DATASET EXTRACT.
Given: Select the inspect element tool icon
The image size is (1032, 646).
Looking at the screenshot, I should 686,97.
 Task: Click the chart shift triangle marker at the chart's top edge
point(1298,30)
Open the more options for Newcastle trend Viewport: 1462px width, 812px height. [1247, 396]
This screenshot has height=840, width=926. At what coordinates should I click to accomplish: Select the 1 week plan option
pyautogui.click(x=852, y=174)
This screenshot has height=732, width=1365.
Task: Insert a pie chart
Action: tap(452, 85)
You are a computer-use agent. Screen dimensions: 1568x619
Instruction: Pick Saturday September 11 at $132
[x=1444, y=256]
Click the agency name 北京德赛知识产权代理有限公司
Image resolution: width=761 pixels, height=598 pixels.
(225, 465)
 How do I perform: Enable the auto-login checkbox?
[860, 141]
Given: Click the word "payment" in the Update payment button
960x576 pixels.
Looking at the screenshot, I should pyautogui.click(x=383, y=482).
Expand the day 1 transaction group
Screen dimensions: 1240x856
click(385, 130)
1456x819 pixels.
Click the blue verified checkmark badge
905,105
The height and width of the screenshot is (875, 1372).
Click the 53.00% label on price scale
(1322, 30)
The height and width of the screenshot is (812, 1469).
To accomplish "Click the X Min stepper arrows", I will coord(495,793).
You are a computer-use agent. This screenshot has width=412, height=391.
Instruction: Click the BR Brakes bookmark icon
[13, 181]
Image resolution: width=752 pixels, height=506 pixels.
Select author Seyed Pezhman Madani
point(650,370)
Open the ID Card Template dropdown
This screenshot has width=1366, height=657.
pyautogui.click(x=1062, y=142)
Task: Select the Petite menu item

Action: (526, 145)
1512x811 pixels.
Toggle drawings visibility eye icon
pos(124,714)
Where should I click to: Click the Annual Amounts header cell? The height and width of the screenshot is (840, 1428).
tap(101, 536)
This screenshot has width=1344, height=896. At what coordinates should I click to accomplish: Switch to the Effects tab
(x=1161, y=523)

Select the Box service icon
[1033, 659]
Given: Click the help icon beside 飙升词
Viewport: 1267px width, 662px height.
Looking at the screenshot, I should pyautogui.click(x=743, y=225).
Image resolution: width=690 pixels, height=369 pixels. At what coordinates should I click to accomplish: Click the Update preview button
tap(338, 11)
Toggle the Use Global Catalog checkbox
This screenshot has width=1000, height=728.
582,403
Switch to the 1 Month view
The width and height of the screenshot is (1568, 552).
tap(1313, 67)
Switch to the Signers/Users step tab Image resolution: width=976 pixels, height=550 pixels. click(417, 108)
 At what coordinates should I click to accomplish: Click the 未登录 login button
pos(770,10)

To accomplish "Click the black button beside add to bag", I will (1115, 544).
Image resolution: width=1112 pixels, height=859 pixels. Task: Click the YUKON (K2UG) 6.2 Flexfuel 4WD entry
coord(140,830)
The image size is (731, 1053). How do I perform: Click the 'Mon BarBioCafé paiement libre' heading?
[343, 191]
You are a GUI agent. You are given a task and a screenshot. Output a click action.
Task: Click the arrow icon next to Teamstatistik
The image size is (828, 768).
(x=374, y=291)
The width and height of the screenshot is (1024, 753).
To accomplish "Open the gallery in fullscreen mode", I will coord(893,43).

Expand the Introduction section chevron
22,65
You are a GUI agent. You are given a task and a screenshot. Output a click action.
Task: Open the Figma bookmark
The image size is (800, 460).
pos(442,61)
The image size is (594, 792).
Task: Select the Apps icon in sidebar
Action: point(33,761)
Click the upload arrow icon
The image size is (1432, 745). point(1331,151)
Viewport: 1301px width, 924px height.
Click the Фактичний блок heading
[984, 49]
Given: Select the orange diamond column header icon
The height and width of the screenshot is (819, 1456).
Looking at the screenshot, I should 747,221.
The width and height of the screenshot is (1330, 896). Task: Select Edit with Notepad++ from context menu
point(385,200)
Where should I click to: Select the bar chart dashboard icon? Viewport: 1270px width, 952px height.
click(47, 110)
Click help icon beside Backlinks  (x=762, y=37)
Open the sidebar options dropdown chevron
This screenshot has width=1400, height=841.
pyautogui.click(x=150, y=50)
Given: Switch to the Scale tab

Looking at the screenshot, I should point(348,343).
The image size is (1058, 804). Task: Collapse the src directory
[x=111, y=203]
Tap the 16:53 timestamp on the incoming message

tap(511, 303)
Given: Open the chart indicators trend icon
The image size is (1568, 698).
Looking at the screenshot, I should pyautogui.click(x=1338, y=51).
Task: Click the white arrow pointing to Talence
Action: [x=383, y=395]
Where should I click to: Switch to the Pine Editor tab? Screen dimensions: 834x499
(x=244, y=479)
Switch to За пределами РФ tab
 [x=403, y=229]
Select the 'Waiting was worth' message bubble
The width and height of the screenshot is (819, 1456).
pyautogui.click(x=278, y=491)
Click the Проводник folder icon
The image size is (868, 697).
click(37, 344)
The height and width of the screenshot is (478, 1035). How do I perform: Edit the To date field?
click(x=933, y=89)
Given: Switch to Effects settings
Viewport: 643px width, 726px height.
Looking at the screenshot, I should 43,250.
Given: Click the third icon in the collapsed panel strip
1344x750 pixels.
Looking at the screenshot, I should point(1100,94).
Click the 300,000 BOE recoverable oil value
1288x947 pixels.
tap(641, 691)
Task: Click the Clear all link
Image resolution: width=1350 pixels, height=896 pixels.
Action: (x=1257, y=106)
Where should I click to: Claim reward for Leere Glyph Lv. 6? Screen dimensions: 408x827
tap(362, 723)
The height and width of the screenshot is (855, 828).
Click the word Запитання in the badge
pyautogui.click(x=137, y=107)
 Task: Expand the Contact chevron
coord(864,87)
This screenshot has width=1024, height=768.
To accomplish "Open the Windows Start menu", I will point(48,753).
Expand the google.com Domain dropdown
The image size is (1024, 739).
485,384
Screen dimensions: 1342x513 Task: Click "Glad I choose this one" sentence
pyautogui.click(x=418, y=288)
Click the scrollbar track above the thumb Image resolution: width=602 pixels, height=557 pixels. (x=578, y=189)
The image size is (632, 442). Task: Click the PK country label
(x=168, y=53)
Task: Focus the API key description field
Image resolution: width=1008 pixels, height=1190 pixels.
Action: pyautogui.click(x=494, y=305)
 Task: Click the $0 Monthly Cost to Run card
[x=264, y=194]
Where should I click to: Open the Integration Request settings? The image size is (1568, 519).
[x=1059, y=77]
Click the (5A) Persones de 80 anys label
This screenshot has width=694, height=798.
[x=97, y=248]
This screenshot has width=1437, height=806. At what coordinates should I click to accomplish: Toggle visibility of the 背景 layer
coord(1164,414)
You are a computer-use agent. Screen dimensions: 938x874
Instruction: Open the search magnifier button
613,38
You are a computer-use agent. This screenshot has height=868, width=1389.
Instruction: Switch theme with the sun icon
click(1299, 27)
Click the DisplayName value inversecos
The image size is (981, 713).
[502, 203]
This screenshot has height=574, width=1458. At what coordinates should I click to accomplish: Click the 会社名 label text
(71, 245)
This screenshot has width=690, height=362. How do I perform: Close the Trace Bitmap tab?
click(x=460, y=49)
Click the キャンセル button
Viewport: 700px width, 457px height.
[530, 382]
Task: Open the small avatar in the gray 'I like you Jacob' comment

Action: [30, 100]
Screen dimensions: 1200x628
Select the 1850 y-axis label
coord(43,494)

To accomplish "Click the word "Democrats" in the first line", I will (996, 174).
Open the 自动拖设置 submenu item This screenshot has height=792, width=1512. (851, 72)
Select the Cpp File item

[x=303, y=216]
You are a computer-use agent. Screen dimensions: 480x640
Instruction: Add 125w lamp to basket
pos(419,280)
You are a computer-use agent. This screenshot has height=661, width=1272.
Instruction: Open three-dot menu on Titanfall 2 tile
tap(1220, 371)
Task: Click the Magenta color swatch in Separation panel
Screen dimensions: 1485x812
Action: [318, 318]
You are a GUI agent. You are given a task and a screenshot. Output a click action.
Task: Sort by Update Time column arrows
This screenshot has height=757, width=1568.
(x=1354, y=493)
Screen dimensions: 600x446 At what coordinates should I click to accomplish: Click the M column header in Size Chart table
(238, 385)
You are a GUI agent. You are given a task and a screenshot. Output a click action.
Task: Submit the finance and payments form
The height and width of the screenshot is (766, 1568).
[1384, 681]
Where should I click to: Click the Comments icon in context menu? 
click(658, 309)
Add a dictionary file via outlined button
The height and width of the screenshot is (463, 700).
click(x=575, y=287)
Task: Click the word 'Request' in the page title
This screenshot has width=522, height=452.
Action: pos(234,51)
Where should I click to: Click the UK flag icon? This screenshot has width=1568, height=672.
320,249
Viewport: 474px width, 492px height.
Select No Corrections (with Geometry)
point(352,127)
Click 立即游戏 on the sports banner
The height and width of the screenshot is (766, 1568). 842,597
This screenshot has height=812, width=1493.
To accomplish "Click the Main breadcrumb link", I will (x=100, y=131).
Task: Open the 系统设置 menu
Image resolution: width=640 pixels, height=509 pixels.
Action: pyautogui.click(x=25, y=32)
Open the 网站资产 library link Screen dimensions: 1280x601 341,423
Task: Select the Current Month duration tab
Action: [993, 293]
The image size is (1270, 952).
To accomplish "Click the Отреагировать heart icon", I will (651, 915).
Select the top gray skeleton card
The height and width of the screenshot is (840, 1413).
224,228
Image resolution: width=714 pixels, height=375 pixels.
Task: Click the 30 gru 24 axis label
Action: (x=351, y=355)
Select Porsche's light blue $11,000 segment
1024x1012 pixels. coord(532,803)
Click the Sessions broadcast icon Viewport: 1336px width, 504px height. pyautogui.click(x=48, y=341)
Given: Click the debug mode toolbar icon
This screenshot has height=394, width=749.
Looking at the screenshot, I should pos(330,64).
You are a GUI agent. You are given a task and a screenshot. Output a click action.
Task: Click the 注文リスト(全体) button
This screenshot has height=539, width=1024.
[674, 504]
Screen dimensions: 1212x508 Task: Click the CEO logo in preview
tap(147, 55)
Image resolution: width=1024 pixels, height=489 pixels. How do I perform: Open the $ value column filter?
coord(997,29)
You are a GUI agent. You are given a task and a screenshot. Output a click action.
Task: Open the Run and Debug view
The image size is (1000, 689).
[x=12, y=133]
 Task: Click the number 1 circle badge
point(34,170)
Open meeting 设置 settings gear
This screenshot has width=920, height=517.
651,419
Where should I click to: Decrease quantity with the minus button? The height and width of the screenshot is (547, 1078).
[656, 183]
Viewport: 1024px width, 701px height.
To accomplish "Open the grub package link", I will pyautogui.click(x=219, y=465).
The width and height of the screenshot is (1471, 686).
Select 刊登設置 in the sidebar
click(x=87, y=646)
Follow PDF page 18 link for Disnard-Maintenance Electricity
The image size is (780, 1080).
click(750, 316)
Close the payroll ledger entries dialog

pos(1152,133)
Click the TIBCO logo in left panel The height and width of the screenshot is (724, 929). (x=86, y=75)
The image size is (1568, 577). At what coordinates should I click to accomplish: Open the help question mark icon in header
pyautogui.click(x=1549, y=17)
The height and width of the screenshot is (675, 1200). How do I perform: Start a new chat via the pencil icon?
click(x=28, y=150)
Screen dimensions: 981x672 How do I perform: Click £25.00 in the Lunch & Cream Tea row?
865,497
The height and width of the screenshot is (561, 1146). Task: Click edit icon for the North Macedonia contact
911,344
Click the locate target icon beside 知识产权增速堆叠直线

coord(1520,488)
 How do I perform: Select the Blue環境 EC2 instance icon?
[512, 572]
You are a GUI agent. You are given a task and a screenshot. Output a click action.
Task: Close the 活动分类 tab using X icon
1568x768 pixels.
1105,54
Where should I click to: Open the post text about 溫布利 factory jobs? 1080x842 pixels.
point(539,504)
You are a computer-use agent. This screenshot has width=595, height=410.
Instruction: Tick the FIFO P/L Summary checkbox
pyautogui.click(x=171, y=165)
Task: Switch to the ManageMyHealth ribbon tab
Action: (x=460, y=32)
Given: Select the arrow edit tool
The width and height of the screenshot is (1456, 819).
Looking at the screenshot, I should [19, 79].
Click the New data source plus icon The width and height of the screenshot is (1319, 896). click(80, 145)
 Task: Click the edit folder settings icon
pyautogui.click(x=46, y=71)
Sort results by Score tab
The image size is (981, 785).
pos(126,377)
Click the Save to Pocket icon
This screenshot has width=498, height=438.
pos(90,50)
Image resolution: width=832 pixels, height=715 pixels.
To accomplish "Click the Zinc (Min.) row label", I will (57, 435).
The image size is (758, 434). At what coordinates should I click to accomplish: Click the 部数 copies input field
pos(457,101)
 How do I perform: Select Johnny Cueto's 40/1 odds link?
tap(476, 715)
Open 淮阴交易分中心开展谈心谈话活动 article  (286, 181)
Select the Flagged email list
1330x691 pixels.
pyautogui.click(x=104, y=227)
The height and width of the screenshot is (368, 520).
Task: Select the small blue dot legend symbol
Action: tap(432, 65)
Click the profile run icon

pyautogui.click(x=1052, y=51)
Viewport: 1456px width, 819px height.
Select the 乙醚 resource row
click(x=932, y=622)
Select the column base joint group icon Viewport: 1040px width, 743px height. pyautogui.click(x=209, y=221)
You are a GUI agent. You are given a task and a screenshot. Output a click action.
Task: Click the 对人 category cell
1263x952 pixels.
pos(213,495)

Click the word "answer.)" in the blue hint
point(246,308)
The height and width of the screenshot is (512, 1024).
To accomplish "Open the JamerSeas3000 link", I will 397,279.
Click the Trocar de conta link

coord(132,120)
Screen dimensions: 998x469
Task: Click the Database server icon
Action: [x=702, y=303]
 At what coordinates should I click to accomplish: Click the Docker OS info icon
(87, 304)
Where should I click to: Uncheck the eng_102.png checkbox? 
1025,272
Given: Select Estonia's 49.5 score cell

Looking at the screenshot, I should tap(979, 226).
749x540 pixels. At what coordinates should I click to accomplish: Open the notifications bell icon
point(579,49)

TO DO. Return the material verbatim, from its first line through the line containing "tap(101, 536)", inclusive.

COMPLETED EXERCISE.
Given: Select the inspect element tool icon
The image size is (1032, 646).
Looking at the screenshot, I should 686,97.
 Task: Click the chart shift triangle marker at the chart's top edge
point(1298,30)
Open the more options for Newcastle trend Viewport: 1462px width, 812px height. [1247, 396]
This screenshot has height=840, width=926. At what coordinates should I click to accomplish: Select the 1 week plan option
pyautogui.click(x=852, y=174)
This screenshot has height=732, width=1365.
Task: Insert a pie chart
Action: tap(452, 85)
You are a computer-use agent. Screen dimensions: 1568x619
Instruction: Pick Saturday September 11 at $132
[x=1444, y=256]
Click the agency name 北京德赛知识产权代理有限公司
Image resolution: width=761 pixels, height=598 pixels.
(225, 465)
 How do I perform: Enable the auto-login checkbox?
[860, 141]
Given: Click the word "payment" in the Update payment button
960x576 pixels.
Looking at the screenshot, I should pyautogui.click(x=383, y=482).
Expand the day 1 transaction group
Screen dimensions: 1240x856
click(385, 130)
1456x819 pixels.
Click the blue verified checkmark badge
905,105
The height and width of the screenshot is (875, 1372).
Click the 53.00% label on price scale
(1322, 30)
The height and width of the screenshot is (812, 1469).
To accomplish "Click the X Min stepper arrows", I will coord(495,793).
You are a computer-use agent. This screenshot has width=412, height=391.
Instruction: Click the BR Brakes bookmark icon
[13, 181]
Image resolution: width=752 pixels, height=506 pixels.
Select author Seyed Pezhman Madani
point(650,370)
Open the ID Card Template dropdown
This screenshot has width=1366, height=657.
pyautogui.click(x=1062, y=142)
Task: Select the Petite menu item

Action: (526, 145)
1512x811 pixels.
Toggle drawings visibility eye icon
pos(124,714)
Where should I click to: Click the Annual Amounts header cell? The height and width of the screenshot is (840, 1428).
tap(101, 536)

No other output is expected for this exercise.